|
<< Zurück Weiter >>
Sonntag 10.10.2004
Der Wecker klingelt früh und wir starten kurz vor sieben Uhr. Doch an der beschriebenen Stelle finden wir keine Löwen mehr und auch die Suche in der Umgebung bleibt erfolglos. Also gleich weiter zum Gnukadaver, an dem die Schakale immer noch oder vermutlich wieder fressen. War das Gnu gestern noch fast vollständig vorhanden, so finden wir jetzt nur noch einige Rippen vor.
Vermutlich haben sich in der Nacht auch einige Hyänen an der Beseitigung beteiligt. Dann geht es schnell zurück ins Camp, denn unsere Zeit in Namutoni ist schon wieder vorbei und wir packen schnell zusammen, um uns auf den Weg ins Camp Halali zu machen.

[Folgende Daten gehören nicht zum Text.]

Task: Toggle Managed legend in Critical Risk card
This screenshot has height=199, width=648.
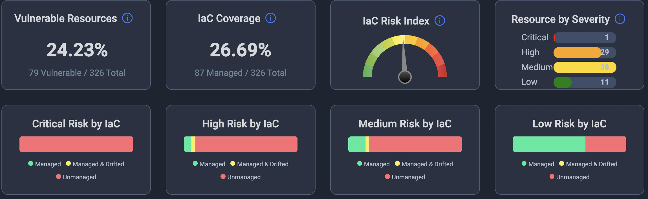Action: click(x=45, y=164)
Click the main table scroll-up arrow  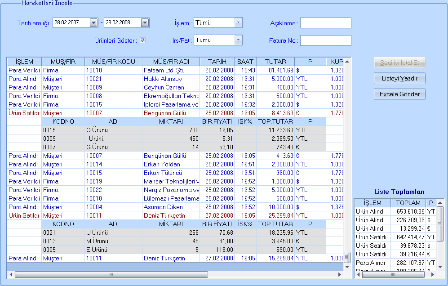[347, 61]
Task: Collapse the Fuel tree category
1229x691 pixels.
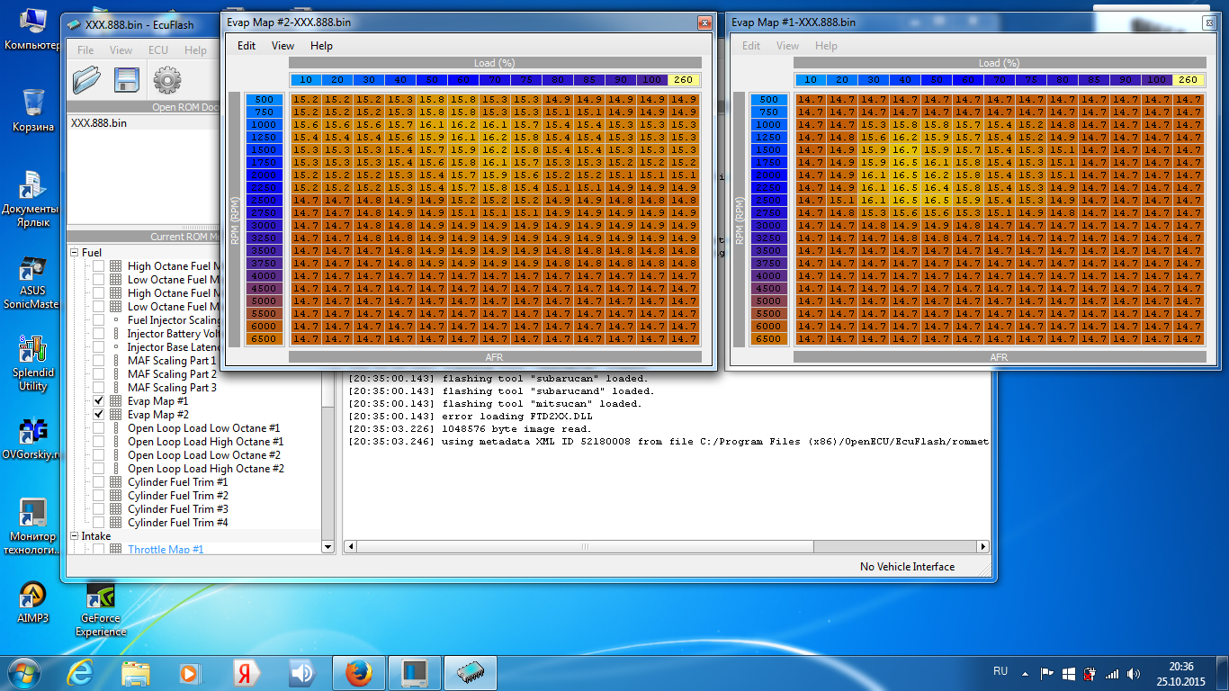Action: [76, 253]
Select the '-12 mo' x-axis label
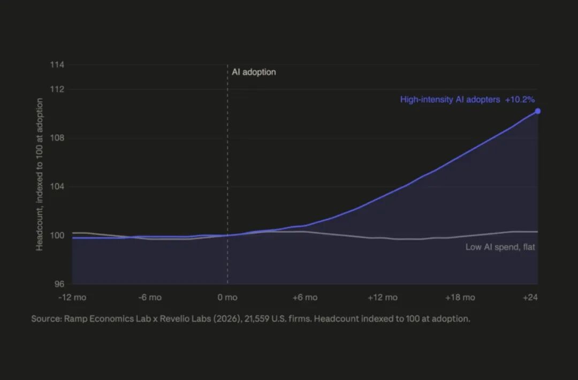 click(x=72, y=298)
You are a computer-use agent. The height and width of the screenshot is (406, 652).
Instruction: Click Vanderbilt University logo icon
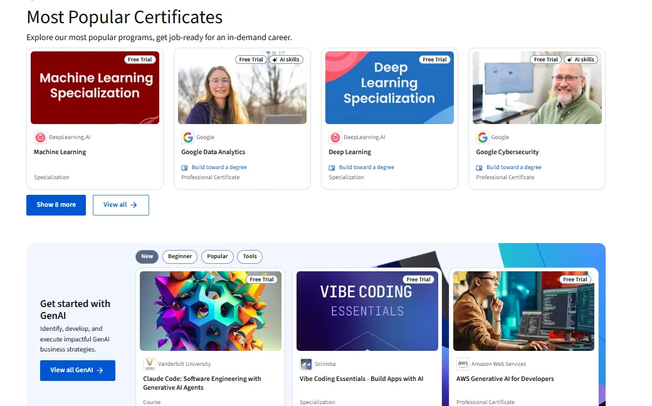click(149, 364)

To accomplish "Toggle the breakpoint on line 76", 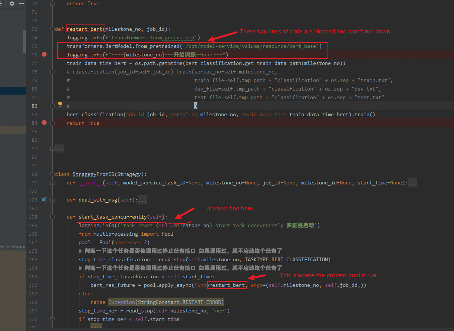I will pos(44,54).
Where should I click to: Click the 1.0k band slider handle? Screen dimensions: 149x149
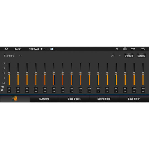tap(80, 74)
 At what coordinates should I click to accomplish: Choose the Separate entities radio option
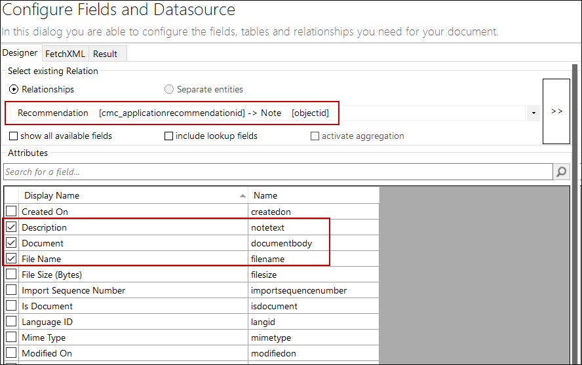point(169,89)
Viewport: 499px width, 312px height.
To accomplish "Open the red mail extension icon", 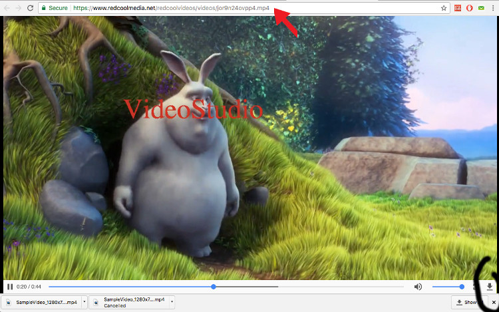I will pyautogui.click(x=458, y=8).
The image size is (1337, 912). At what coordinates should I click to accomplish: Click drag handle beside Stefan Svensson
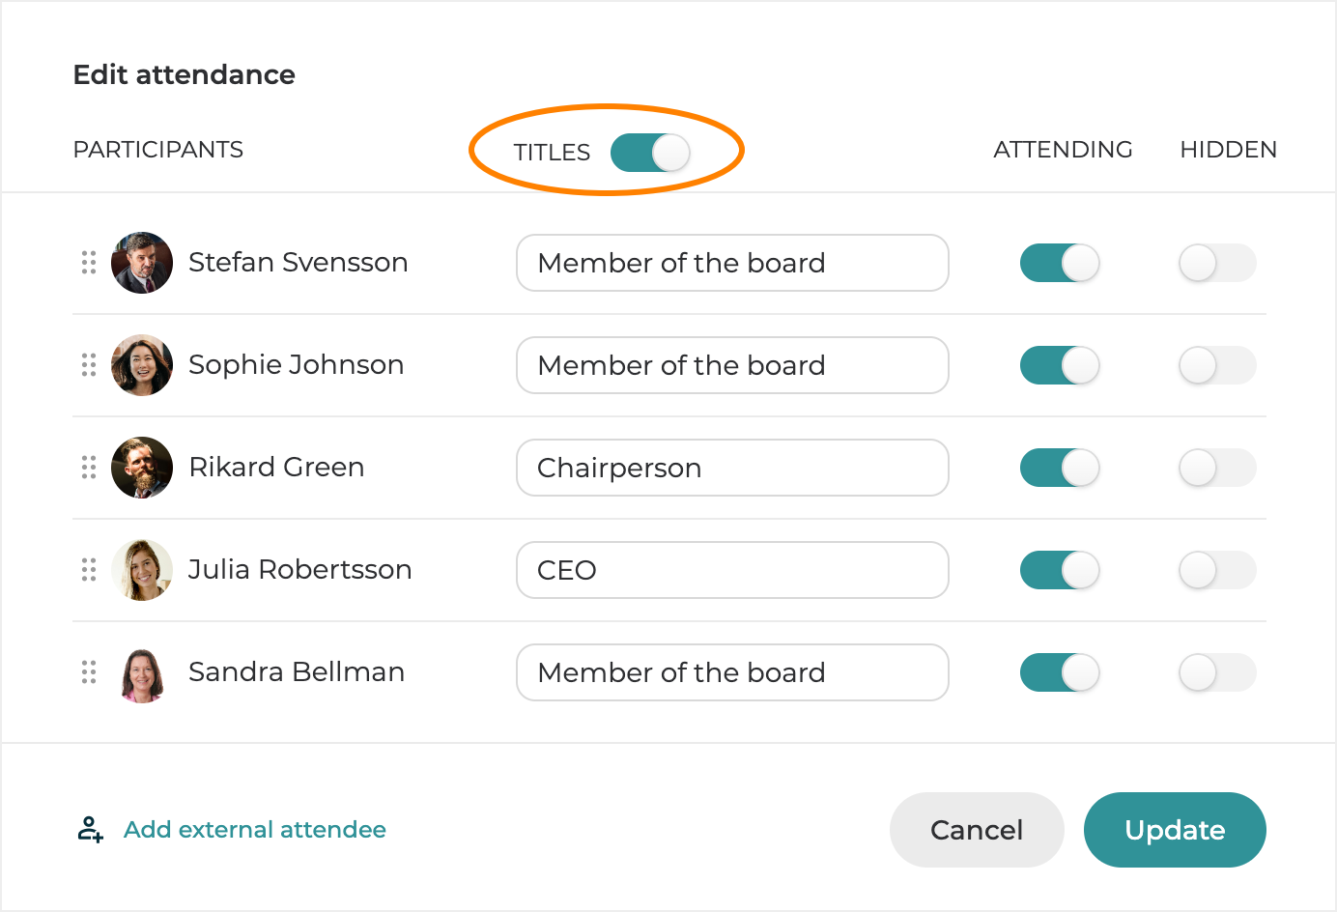click(89, 263)
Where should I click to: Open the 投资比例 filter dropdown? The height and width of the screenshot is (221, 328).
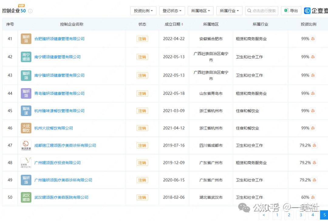[143, 11]
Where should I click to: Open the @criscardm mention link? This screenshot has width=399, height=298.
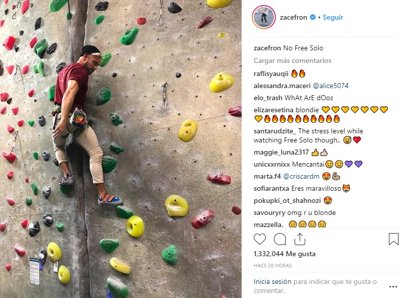point(301,176)
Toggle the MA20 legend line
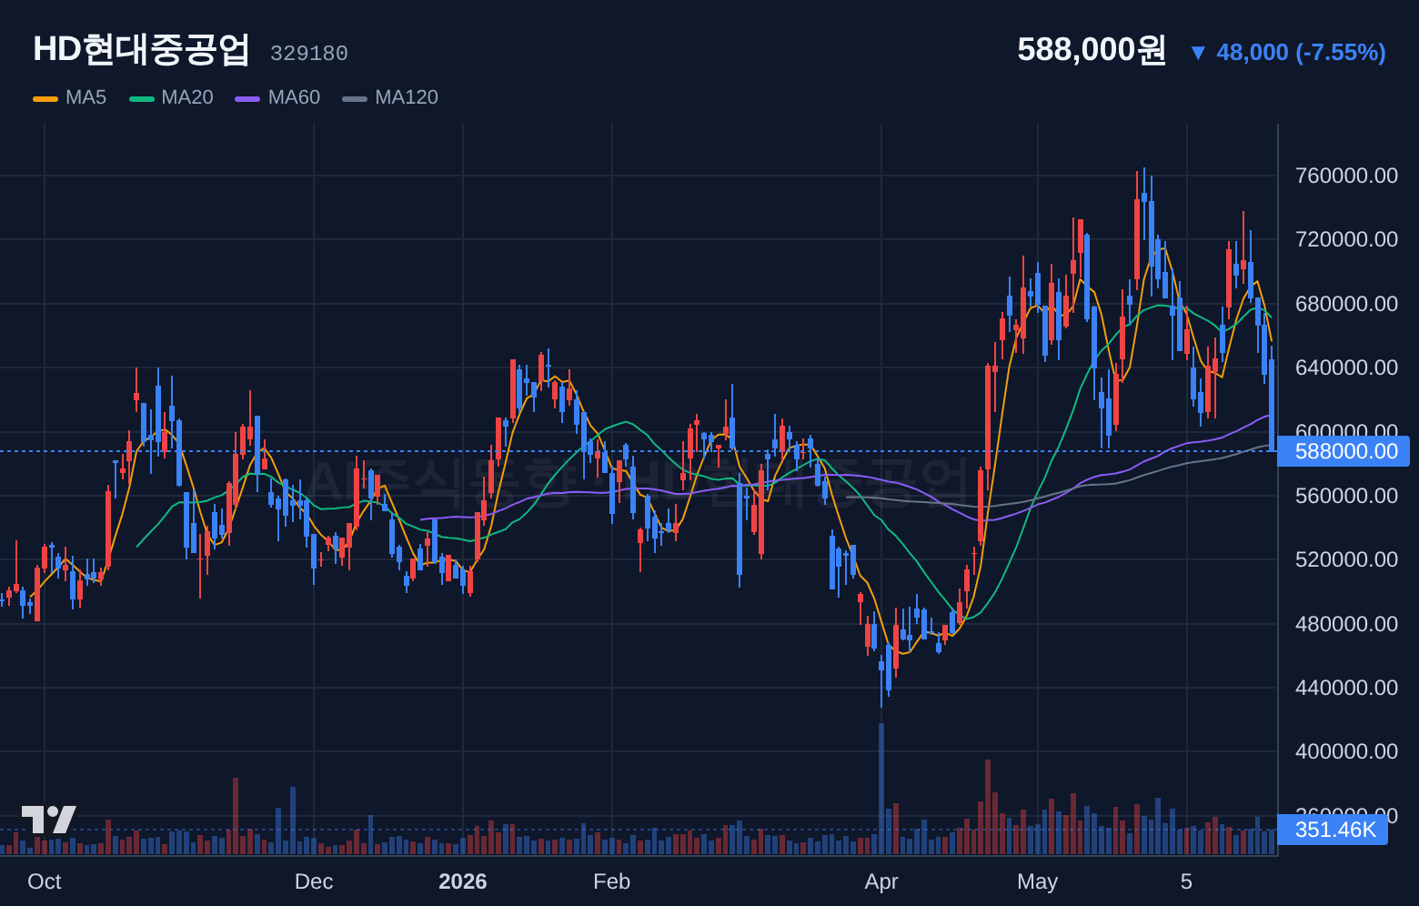1419x906 pixels. coord(171,97)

Rechtzeitig kurz vor 10 Uhr verlassen wir das Zimmer und es geht in Richtung Halali. Zuerst machen wir jedoch einen Abstecher zum Dik-Dik-Drive, bekommen aber keine der winzigen Zwergantilopen zu sehen. Dann geht es in Richtung Halali. An den Wasserlöchern, an denen wir unterwegs anhalten ist nichts los, die Tiere haben sich in der Mittagshitze verzogen.
Auch wir werden immer müder von der Hitze und sind dann froh endlich unser Bungalow in Halali beziehen zu können. Wir machen es und gemütlich und ruhen ein wenig aus. Danach kocht Sonja das Abendessen und zum Sonnenuntergang gehen wir nochmals ans Moringa-Waterhole, wo wir nach Sonnenuntergang wieder eine Elefantenherde beim Trinken beobachten können.